On ne sait pas ce que Fabienne cherche ou ce qu'elle fuit. Il n'y a pas de larmes chez elle, juste le silence, et sans que l'on sache pourquoi, le besoin de rester ici, sur le lieu des vacances qui étaient prévues avec Roland.  On la suit dans son deuil solitaire, silencieux, dans ce décors estival, aux couleurs lumineuses.  Jusqu'à sa rencontre avec Paco, un homme aux cheveux longs, aux grandes boucles d'oreilles, et qui surprenant, collectionne...

Les morts à la con

Nul doute que celle de Roland viendra remplir l'un de ses 27 cahiers où elles sont répertoriées. Mais il y a plus que cela entre eux. Il y a une forme de poésie, de retenue. Paco, c'est le retour progressif à la vie de Fabienne. Pas d'amour entre, juste une rencontre. Le deuil peut prendre parfois, des chemins surprenants. Je vais rester de Trondheim et Chevillard - Rue de Sèvres.
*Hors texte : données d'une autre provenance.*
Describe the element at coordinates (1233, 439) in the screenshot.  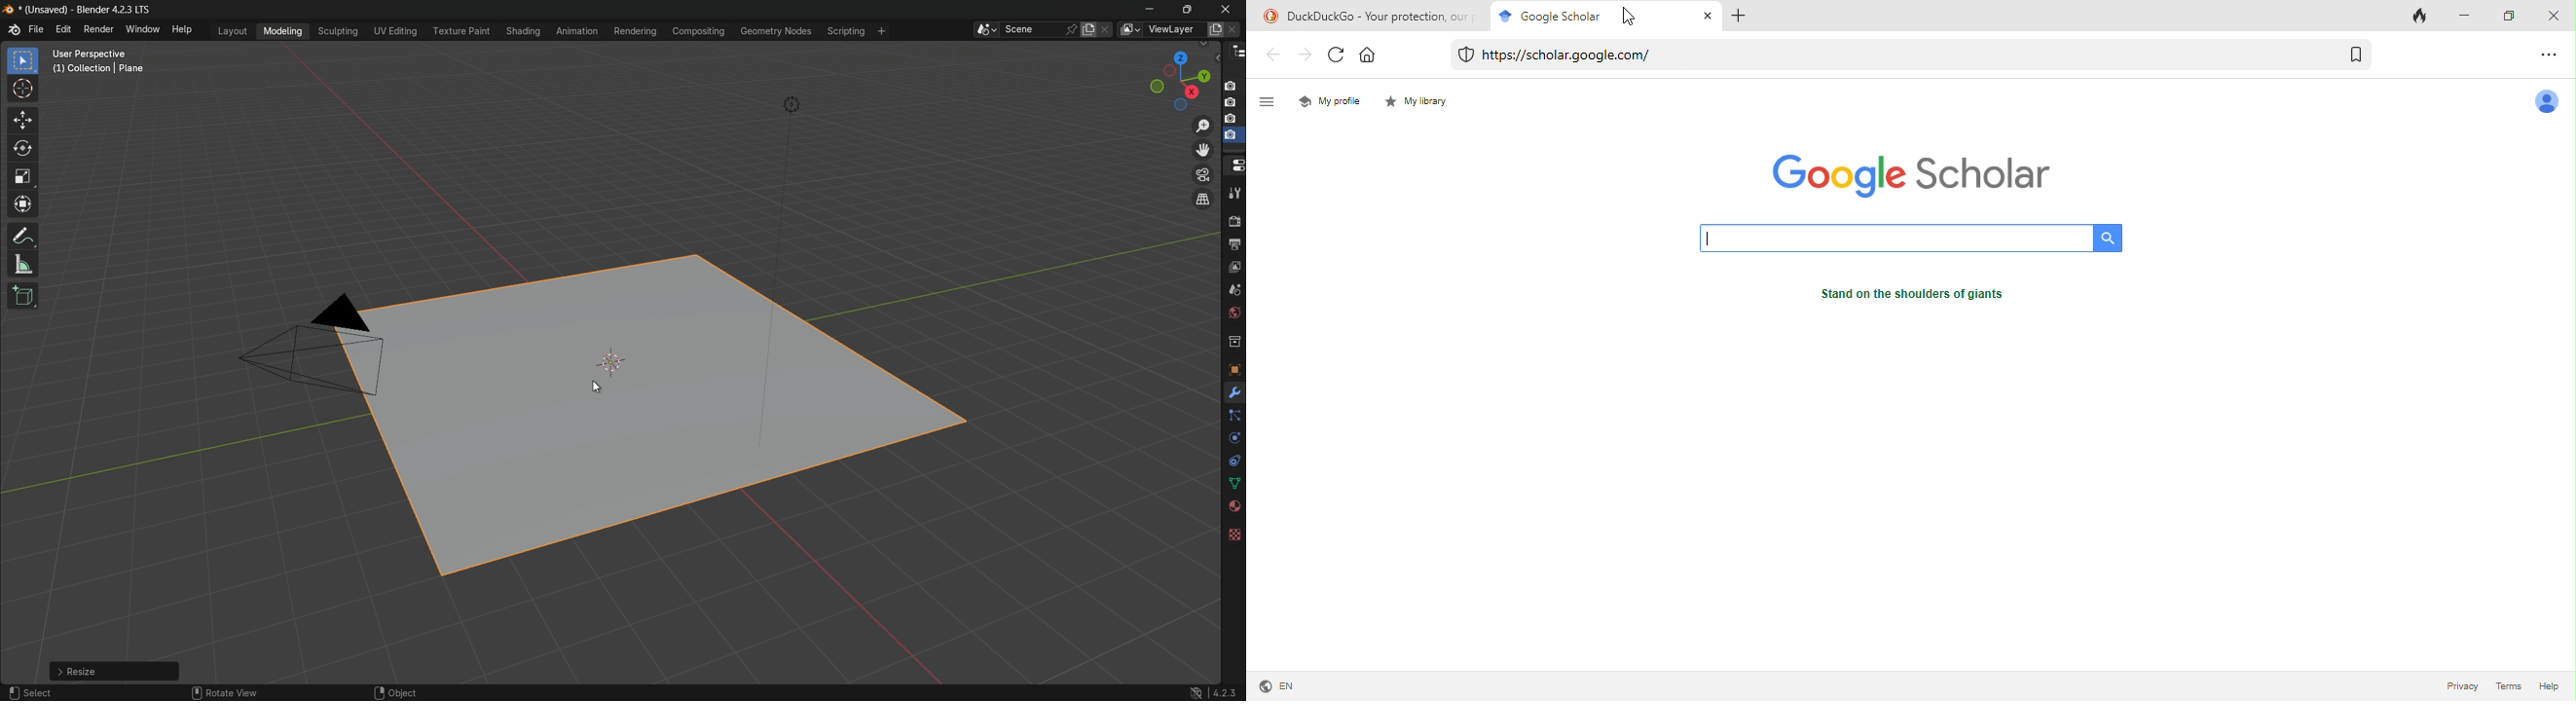
I see `physics` at that location.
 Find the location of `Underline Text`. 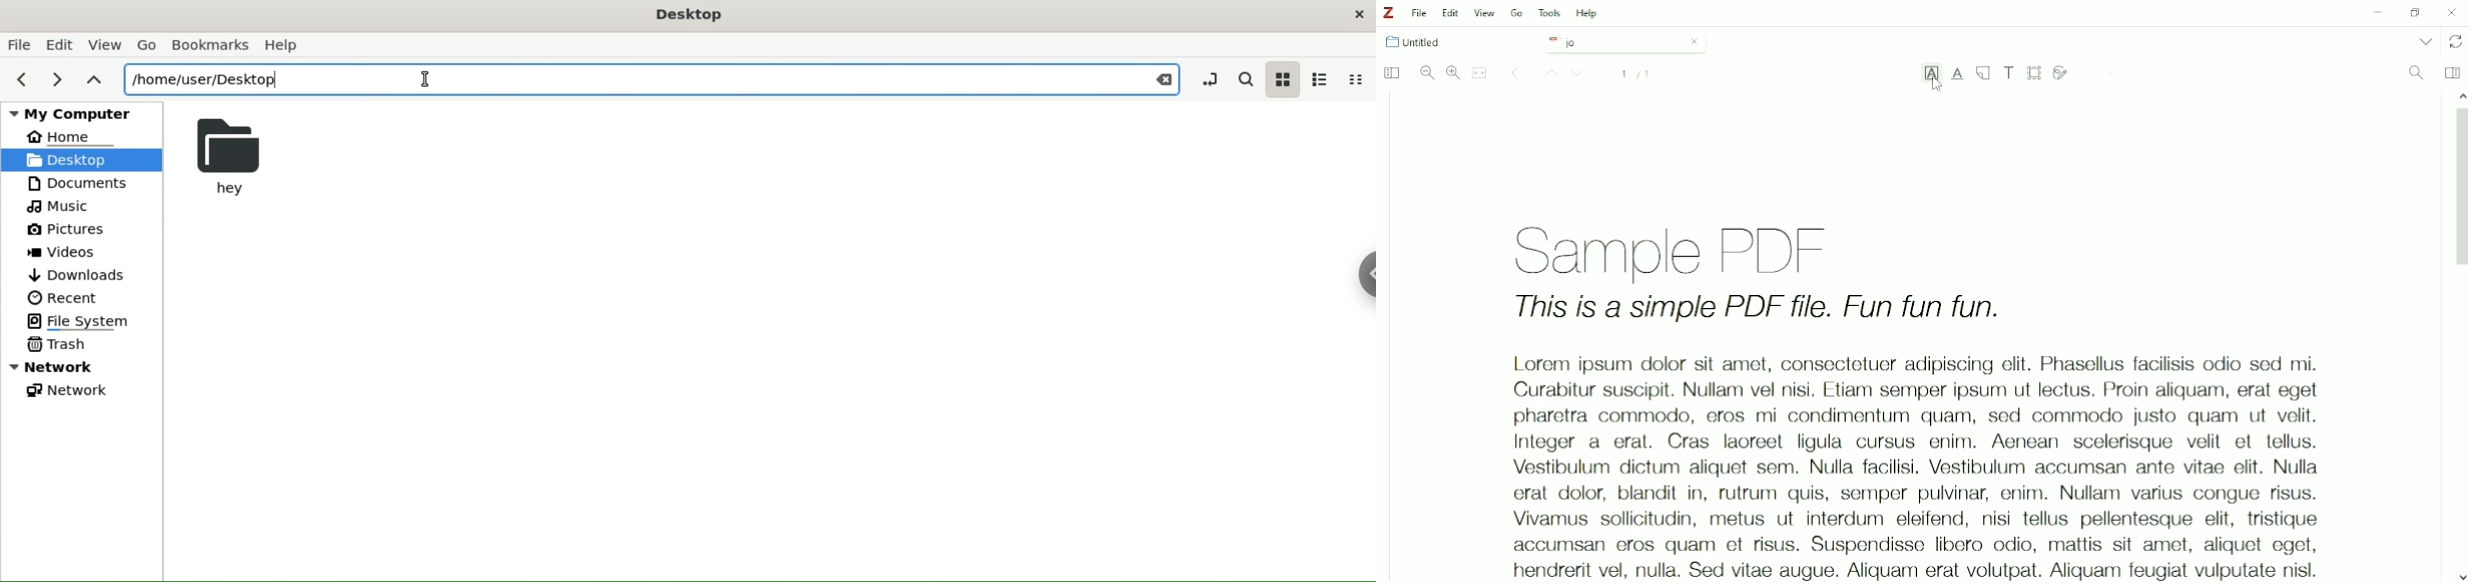

Underline Text is located at coordinates (1958, 74).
L'été fantôme Elisabeth Holleville

L'été fantôme Couv Ed Glénat
L'été fantôme Couv Ed Glénat / Elisabeth Holleville

Et si vous étiez la plus jeune de la famille ? Et si vous alliez avec votre grande soeur passer vos vacances en bord de mer, chez votre grand-mère ? Et si au milieu d'adolescentes en pleine poussée hormonale, vous vous sentiez seule ?

Ne t'inquiète pas, je ne te veux aucun mal

Louison découvre Lise. C'est un fantôme qui vit dans une cabane perchée en hauteur dans un endroit du jardin qui n'existe plus. Elle peut se transformer en oiseau, en écureuil, mais elle est bloquée dans l'espace de la maison. Un fantôme, c'est bien souvent la mémoire d'un lieu. Celle qui ici, commence à manquer discrètement à la grand-mère de Louison.

Mais comment fais tu pour ranger un camembert parmi ta vaisselle propre ?

Elisabeth Holleville se joue de cette mémoire qui disparaît pour lever le mystère à la fin de son récit. Il y a peu d'ombres. Tout est à plat dans le dessin, naïf, au milieu de couleurs parfois vives ou dans la même teinte. L'auteur joue les funambules au milieu de cet été que l'on imagine être le dernier pour tous. Le fantôme de lise est juste là pour rappeler que le temps de l'été est aussi celui de la mémoire. Quand on vous dit que l'été peut prendre des chemins surprenants. L'été fantôme - Elisabeth Holleville - Glénat.